Old Tamil Poetry

Translations of Tamil Poetic works that span 2000 years

Kundalakesi – 9

Death of our embryonic stage, death of our childhood,
Death of our adolescence, death of our passionate youth –
Dying repeatedly is the norm; same awaits us at old age too;
As we are dying everyday, why not we cry for ourselves too?

பாளையாம் தன்மை செத்தும்
பாலனாம் தன்மை செத்தும்
காளையாம் தன்மை செத்தும்
காமுறும் இளமை செத்தும்
மீளும்இவ் இயல்பும் இன்னே
மேல்வரு மூப்பும் ஆகி
நாளும் நாள் சாகின்றாமால்
நமக்கு நாம் அழாதது என்னோ!

Kundalakesi is one of the five great epics of Tamil literature. Three of these are Jainism based (Seevaka Sinthamani, Silappathikaaram, Valayaapathi) and two are Buddishm based (Manimekalai and Kundalakesi). Kundalakesi is estimated to have been written before 5th Century AD. Only 19 of the 99 verses of Kundalakesi are available today.

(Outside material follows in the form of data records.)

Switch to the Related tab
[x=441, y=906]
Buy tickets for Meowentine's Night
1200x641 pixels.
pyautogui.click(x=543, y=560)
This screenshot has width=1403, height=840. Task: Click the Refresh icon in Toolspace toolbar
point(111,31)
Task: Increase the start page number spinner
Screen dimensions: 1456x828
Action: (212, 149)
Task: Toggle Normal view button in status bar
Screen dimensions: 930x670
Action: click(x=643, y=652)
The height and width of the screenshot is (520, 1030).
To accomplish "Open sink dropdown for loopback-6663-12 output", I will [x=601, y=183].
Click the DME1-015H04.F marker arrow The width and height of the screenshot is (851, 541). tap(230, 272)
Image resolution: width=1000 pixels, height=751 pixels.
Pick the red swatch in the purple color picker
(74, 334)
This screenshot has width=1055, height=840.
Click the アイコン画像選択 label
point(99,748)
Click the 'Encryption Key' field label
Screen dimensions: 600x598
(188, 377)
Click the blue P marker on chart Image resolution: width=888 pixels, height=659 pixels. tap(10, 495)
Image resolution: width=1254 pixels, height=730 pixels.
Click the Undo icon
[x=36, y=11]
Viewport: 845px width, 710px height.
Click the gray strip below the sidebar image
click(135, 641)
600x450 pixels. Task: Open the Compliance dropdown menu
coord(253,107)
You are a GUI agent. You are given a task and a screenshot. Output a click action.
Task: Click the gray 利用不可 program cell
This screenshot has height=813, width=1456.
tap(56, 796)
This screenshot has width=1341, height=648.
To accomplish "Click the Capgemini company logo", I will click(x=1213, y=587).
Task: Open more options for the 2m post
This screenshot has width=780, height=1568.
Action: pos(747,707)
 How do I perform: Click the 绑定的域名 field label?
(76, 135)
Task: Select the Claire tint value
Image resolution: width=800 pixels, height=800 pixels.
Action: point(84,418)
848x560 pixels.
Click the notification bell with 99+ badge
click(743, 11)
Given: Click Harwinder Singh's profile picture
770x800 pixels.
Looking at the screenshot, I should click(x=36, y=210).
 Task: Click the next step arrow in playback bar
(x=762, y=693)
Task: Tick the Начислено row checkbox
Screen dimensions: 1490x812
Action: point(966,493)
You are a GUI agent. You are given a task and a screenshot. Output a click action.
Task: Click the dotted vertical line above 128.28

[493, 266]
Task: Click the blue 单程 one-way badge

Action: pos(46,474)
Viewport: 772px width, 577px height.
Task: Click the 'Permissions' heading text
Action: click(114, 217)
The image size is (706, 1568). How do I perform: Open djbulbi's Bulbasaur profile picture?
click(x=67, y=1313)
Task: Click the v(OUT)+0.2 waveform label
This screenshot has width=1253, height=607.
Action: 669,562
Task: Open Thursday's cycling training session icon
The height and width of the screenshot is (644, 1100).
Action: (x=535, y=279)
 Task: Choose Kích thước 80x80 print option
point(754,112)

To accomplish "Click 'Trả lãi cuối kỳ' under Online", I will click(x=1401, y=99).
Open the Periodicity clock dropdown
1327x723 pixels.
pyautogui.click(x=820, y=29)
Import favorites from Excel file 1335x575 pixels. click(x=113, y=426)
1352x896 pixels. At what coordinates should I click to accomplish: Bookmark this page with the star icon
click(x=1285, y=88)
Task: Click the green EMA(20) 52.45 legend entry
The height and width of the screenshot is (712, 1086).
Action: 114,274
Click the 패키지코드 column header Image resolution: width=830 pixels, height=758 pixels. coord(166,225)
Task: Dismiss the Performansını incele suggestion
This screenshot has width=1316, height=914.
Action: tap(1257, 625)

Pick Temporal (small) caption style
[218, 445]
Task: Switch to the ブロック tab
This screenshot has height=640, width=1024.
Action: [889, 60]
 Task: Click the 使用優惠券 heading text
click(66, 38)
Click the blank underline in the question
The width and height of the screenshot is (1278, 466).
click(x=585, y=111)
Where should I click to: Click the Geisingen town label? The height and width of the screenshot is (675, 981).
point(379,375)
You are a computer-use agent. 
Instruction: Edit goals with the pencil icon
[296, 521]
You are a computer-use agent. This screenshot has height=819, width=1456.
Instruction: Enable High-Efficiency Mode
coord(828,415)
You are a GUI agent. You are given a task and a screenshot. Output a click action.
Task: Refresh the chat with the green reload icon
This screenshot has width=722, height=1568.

It is about Kundalakesi, daughter of a rich merchant in Puhar, who falls in love with a thief Kaalan about to be beheaded. Her father pleads with the King and saves Kaalan from death. After marriage one day she playfully calls him thief. Enraged by this , he plans to kill her and takes her to a mountain peak to push her down. When he tells this to her, she requests him to let her go around him three times as worship before being killed. He agrees. She goes behind him and pushes him down , killing him. Then she repents and becomes a Buddhist monk. She defeats Jain and Hindu scholars in theological debates.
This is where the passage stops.